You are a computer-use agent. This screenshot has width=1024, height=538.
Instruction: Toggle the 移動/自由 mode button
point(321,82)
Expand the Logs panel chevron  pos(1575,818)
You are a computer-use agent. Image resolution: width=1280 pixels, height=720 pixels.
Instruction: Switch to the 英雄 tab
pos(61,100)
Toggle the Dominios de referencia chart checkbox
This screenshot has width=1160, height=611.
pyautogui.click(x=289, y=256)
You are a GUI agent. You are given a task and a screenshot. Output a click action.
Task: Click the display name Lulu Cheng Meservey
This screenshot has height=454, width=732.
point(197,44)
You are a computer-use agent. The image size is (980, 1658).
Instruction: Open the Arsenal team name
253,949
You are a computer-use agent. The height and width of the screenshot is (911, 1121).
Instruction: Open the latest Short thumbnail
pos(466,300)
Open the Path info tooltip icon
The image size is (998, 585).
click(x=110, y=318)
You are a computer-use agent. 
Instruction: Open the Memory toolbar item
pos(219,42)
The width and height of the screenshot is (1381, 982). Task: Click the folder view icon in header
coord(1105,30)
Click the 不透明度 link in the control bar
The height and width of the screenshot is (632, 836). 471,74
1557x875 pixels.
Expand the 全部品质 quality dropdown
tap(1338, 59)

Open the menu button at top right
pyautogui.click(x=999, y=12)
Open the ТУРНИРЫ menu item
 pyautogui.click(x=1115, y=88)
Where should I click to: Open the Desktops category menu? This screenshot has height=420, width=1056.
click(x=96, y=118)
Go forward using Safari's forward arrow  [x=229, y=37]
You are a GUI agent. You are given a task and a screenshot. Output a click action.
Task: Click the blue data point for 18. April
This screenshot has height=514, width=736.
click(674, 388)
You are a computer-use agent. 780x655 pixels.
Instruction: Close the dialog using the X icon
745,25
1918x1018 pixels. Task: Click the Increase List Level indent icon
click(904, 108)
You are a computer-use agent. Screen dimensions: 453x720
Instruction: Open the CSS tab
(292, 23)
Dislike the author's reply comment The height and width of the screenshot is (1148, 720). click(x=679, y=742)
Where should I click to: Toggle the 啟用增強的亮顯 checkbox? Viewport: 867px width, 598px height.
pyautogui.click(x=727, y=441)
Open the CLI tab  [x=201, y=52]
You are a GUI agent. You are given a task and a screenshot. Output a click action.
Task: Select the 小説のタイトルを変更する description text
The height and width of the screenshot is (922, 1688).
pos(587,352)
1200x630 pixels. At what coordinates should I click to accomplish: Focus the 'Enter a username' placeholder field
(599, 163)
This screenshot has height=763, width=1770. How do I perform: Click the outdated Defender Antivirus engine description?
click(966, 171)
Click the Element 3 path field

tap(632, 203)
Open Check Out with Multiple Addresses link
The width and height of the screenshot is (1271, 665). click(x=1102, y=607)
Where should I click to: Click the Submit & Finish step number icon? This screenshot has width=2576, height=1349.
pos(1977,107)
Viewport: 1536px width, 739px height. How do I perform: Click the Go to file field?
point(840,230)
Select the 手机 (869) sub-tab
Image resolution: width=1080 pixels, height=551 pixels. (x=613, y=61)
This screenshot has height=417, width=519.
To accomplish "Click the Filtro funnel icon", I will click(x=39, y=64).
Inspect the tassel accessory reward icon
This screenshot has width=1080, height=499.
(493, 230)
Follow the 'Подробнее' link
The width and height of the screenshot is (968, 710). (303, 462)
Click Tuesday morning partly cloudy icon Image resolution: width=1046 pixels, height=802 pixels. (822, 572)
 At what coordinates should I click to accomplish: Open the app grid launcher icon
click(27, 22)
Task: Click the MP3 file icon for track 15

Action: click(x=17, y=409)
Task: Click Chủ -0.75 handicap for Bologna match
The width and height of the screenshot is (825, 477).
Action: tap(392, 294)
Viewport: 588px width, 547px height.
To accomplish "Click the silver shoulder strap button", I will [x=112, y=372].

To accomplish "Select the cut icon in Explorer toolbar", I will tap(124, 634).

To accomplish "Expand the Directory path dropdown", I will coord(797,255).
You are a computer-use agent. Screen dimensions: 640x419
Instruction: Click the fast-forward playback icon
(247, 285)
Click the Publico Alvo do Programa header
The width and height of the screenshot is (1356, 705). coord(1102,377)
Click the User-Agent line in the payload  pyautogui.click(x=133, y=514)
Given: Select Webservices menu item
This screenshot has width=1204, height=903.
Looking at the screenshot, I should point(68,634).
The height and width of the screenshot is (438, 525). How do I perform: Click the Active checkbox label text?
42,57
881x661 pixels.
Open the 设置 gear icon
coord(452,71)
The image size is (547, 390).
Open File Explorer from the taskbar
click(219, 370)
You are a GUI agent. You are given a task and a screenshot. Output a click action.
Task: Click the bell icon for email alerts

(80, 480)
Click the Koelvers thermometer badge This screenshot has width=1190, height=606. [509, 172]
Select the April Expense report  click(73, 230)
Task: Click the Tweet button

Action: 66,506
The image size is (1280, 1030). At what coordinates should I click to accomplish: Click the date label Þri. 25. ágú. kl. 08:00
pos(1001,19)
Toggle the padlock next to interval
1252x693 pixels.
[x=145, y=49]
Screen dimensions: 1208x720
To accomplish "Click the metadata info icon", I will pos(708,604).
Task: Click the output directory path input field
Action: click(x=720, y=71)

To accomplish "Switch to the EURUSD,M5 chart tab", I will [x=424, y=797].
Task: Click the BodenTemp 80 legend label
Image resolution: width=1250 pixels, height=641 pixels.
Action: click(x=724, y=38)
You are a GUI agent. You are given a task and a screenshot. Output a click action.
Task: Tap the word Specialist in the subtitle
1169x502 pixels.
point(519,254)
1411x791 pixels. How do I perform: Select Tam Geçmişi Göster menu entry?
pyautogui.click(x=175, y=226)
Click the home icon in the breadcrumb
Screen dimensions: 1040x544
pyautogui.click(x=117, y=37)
——
### Exercise prompt
Write out the data above once more, exactly as it stands.

### Response box
You are a computer-use agent. This screenshot has width=1024, height=538.
Instruction: Toggle the 移動/自由 mode button
point(321,82)
Expand the Logs panel chevron  pos(1575,818)
You are a computer-use agent. Image resolution: width=1280 pixels, height=720 pixels.
Instruction: Switch to the 英雄 tab
pos(61,100)
Toggle the Dominios de referencia chart checkbox
This screenshot has width=1160, height=611.
pyautogui.click(x=289, y=256)
You are a GUI agent. You are given a task and a screenshot. Output a click action.
Task: Click the display name Lulu Cheng Meservey
This screenshot has height=454, width=732.
point(197,44)
You are a computer-use agent. The image size is (980, 1658).
Instruction: Open the Arsenal team name
253,949
You are a computer-use agent. The height and width of the screenshot is (911, 1121).
Instruction: Open the latest Short thumbnail
pos(466,300)
Open the Path info tooltip icon
The image size is (998, 585).
click(x=110, y=318)
You are a computer-use agent. 
Instruction: Open the Memory toolbar item
pos(219,42)
The width and height of the screenshot is (1381, 982). Task: Click the folder view icon in header
coord(1105,30)
Click the 不透明度 link in the control bar
The height and width of the screenshot is (632, 836). 471,74
1557x875 pixels.
Expand the 全部品质 quality dropdown
tap(1338, 59)

Open the menu button at top right
pyautogui.click(x=999, y=12)
Open the ТУРНИРЫ menu item
 pyautogui.click(x=1115, y=88)
Where should I click to: Open the Desktops category menu? This screenshot has height=420, width=1056.
click(x=96, y=118)
Go forward using Safari's forward arrow  [x=229, y=37]
You are a GUI agent. You are given a task and a screenshot. Output a click action.
Task: Click the blue data point for 18. April
This screenshot has height=514, width=736.
click(674, 388)
You are a computer-use agent. 780x655 pixels.
Instruction: Close the dialog using the X icon
745,25
1918x1018 pixels. Task: Click the Increase List Level indent icon
click(904, 108)
You are a computer-use agent. Screen dimensions: 453x720
Instruction: Open the CSS tab
(292, 23)
Dislike the author's reply comment The height and width of the screenshot is (1148, 720). click(x=679, y=742)
Where should I click to: Toggle the 啟用增強的亮顯 checkbox? Viewport: 867px width, 598px height.
pyautogui.click(x=727, y=441)
Open the CLI tab  [x=201, y=52]
You are a GUI agent. You are given a task and a screenshot. Output a click action.
Task: Select the 小説のタイトルを変更する description text
The height and width of the screenshot is (922, 1688).
pos(587,352)
1200x630 pixels. At what coordinates should I click to accomplish: Focus the 'Enter a username' placeholder field
(599, 163)
This screenshot has height=763, width=1770. How do I perform: Click the outdated Defender Antivirus engine description?
click(966, 171)
Click the Element 3 path field

tap(632, 203)
Open Check Out with Multiple Addresses link
The width and height of the screenshot is (1271, 665). click(x=1102, y=607)
Where should I click to: Click the Submit & Finish step number icon? This screenshot has width=2576, height=1349.
pos(1977,107)
Viewport: 1536px width, 739px height. How do I perform: Click the Go to file field?
point(840,230)
Select the 手机 (869) sub-tab
Image resolution: width=1080 pixels, height=551 pixels. (x=613, y=61)
This screenshot has height=417, width=519.
To accomplish "Click the Filtro funnel icon", I will click(x=39, y=64).
Inspect the tassel accessory reward icon
This screenshot has width=1080, height=499.
(493, 230)
Follow the 'Подробнее' link
The width and height of the screenshot is (968, 710). (303, 462)
Click Tuesday morning partly cloudy icon Image resolution: width=1046 pixels, height=802 pixels. (822, 572)
 At what coordinates should I click to accomplish: Open the app grid launcher icon
click(27, 22)
Task: Click the MP3 file icon for track 15

Action: click(x=17, y=409)
Task: Click Chủ -0.75 handicap for Bologna match
The width and height of the screenshot is (825, 477).
Action: tap(392, 294)
Viewport: 588px width, 547px height.
To accomplish "Click the silver shoulder strap button", I will [x=112, y=372].

To accomplish "Select the cut icon in Explorer toolbar", I will tap(124, 634).

To accomplish "Expand the Directory path dropdown", I will coord(797,255).
You are a computer-use agent. Screen dimensions: 640x419
Instruction: Click the fast-forward playback icon
(247, 285)
Click the Publico Alvo do Programa header
The width and height of the screenshot is (1356, 705). coord(1102,377)
Click the User-Agent line in the payload  pyautogui.click(x=133, y=514)
Given: Select Webservices menu item
This screenshot has width=1204, height=903.
Looking at the screenshot, I should point(68,634).
The height and width of the screenshot is (438, 525). How do I perform: Click the Active checkbox label text?
42,57
881x661 pixels.
Open the 设置 gear icon
coord(452,71)
The image size is (547, 390).
Open File Explorer from the taskbar
click(219, 370)
You are a GUI agent. You are given a task and a screenshot. Output a click action.
Task: Click the bell icon for email alerts

(80, 480)
Click the Koelvers thermometer badge This screenshot has width=1190, height=606. [509, 172]
Select the April Expense report  click(73, 230)
Task: Click the Tweet button

Action: 66,506
The image size is (1280, 1030). At what coordinates should I click to accomplish: Click the date label Þri. 25. ágú. kl. 08:00
pos(1001,19)
Toggle the padlock next to interval
1252x693 pixels.
[x=145, y=49]
Screen dimensions: 1208x720
To accomplish "Click the metadata info icon", I will pos(708,604).
Task: Click the output directory path input field
Action: click(x=720, y=71)

To accomplish "Switch to the EURUSD,M5 chart tab", I will [x=424, y=797].
Task: Click the BodenTemp 80 legend label
Image resolution: width=1250 pixels, height=641 pixels.
Action: click(x=724, y=38)
You are a GUI agent. You are given a task and a screenshot. Output a click action.
Task: Tap the word Specialist in the subtitle
1169x502 pixels.
point(519,254)
1411x791 pixels. How do I perform: Select Tam Geçmişi Göster menu entry?
pyautogui.click(x=175, y=226)
Click the home icon in the breadcrumb
Screen dimensions: 1040x544
pyautogui.click(x=117, y=37)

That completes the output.